Santoro, que construyó su perfil público cuestionando el tamaño del Estado, el gasto público y la “casta política”, pasó sin solución de continuidad de la Legislatura porteña a un cargo jerárquico dentro del Ejecutivo que conduce Jorge Macri. La paradoja no pasó desapercibida: tras no lograr renovar su banca como legislador, el dirigente liberal encontró rápidamente un nuevo lugar en la estructura estatal.
Críticas al Estado, pero siempre desde adentro
Durante su paso por la Legislatura, Santoro fue un férreo defensor del discurso liberal clásico: menos Estado, más mercado, achicamiento del sector público y reducción del gasto.
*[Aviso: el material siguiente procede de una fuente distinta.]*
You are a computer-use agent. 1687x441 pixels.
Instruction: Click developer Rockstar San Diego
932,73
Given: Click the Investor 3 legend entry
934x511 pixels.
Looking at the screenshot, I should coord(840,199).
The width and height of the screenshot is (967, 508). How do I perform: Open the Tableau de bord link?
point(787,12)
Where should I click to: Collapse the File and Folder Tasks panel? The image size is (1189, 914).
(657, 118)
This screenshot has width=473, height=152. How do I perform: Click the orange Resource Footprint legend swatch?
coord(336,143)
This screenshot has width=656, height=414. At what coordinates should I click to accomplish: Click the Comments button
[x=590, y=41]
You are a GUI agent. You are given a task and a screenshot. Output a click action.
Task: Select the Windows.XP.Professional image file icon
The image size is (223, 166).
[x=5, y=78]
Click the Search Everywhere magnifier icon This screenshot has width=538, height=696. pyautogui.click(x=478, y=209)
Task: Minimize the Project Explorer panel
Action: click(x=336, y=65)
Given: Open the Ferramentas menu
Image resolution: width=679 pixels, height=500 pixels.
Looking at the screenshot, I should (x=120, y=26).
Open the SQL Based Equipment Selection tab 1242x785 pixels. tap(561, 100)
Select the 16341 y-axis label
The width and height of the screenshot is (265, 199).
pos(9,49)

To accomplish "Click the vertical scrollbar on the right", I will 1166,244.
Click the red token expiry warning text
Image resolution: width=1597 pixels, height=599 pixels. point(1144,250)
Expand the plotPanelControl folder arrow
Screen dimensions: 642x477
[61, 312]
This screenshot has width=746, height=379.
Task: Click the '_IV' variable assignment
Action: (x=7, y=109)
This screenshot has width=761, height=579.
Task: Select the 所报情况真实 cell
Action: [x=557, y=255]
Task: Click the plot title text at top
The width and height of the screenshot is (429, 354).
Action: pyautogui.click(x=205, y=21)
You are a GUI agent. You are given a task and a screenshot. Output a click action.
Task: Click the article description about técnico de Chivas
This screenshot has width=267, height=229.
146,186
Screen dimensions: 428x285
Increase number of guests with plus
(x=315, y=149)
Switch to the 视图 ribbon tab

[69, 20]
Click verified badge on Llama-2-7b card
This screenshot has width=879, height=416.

Sin embargo, su trayectoria profesional muestra una dependencia constante del propio aparato estatal que dice cuestionar.
Lejos de “emprender” en el sector privado o apostar por la lógica de mercado que suele enarbolar en sus intervenciones públicas, su carrera se desarrolló casi íntegramente en cargos públicos, primero como legislador y ahora como funcionario de alto rango, con un salario financiado por los contribuyentes porteños.
El Parque de la Innovación y una designación política
Como CEO del Parque de la Innovación, Santoro estará al frente de uno de los proyectos más importantes de la Ciudad en materia tecnológica y de innovación. Desde el Gobierno porteño destacaron su rol para atraer inversiones y startups, pero puertas adentro del propio oficialismo reconocen que se trata también de una designación política, que permite contener a un dirigente liberal tras su salida electoral.
La ironía es difícil de soslayar: un liberal que cuestiona la intervención estatal ahora administrará un predio público, con recursos públicos y decisiones estratégicas tomadas desde el Estado. Todo aquello que, en teoría, debería evitarse según el manual liberal más ortodoxo.
Una contradicción que se repite
El caso de Santoro no es aislado, sino representativo de una tendencia más amplia: dirigentes que critican al Estado mientras construyen su carrera dentro de él, sin que esa tensión parezca generarles mayor incomodidad. La retórica antiestatal suele diluirse cuando aparece la oportunidad de ocupar un cargo, gestionar un presupuesto o mantenerse dentro del circuito del poder.
En ese contexto, la llegada de Yamil Santoro al GCBA vuelve a abrir un interrogante incómodo: ¿es posible sostener un discurso liberal coherente mientras se vive, se milita y se proyecta políticamente desde el Estado? Por ahora, la respuesta parece ser pragmática antes que ideológica.